Monday musings on Australian literature: Supporting genres, 6: Poetry

As with the last post in this series, which was on novellas, poetry isn’t so much a genre as a form. However, to repeat what I said then, when I started this sub-series, I couldn’t find one all-inclusive word to cover all the types of literary works I thought I’d cover, so settled on “genres”. With August being National Poetry Month, it seemed a good time to do the poetry post.

I’ll start by saying that over the years of this blog, I have written several posts that could be seen to cover ways in which poetry is supported in Australia … so I’m going to begin with some of those posts, all Monday Musings:

  • Australian Poetry Library: In 2011, I wrote on a wonderful initiative, the online Australian Poetry Library which was launched that May. Unfortunately, as those of you who have read last week’s Monday Musings comment trail will know, the site is off-line at the moment. It’s a fabulous site, and we believe the hiatus is technical rather than permanent. We urge that “fixing” it be given priority.
  • National Poetry Month: This has to be a major initiative for supporting Australian poets and poetry and I have written two Monday Musings posts on it, one in 2021 and one in 2022.
  • Poetry Awards: In 2014, I wrote a Monday Musings on Poetry Awards, in which I listed many of Australia’s best-known poetry awards.

**WORK REQUIRED**
Copy out the entire post on supporting Australian poetry word for word. The material that comes next has no connection to the post on supporting Australian poetry.

**GIVEN DATA**

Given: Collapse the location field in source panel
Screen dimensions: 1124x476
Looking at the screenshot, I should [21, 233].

* * *

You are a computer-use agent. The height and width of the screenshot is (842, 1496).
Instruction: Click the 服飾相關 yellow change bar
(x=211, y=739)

**EXERCISE SOLUTION**
Monday musings on Australian literature: Supporting genres, 6: Poetry

As with the last post in this series, which was on novellas, poetry isn’t so much a genre as a form. However, to repeat what I said then, when I started this sub-series, I couldn’t find one all-inclusive word to cover all the types of literary works I thought I’d cover, so settled on “genres”. With August being National Poetry Month, it seemed a good time to do the poetry post.

I’ll start by saying that over the years of this blog, I have written several posts that could be seen to cover ways in which poetry is supported in Australia … so I’m going to begin with some of those posts, all Monday Musings:

  • Australian Poetry Library: In 2011, I wrote on a wonderful initiative, the online Australian Poetry Library which was launched that May. Unfortunately, as those of you who have read last week’s Monday Musings comment trail will know, the site is off-line at the moment. It’s a fabulous site, and we believe the hiatus is technical rather than permanent. We urge that “fixing” it be given priority.
  • National Poetry Month: This has to be a major initiative for supporting Australian poets and poetry and I have written two Monday Musings posts on it, one in 2021 and one in 2022.
  • Poetry Awards: In 2014, I wrote a Monday Musings on Poetry Awards, in which I listed many of Australia’s best-known poetry awards.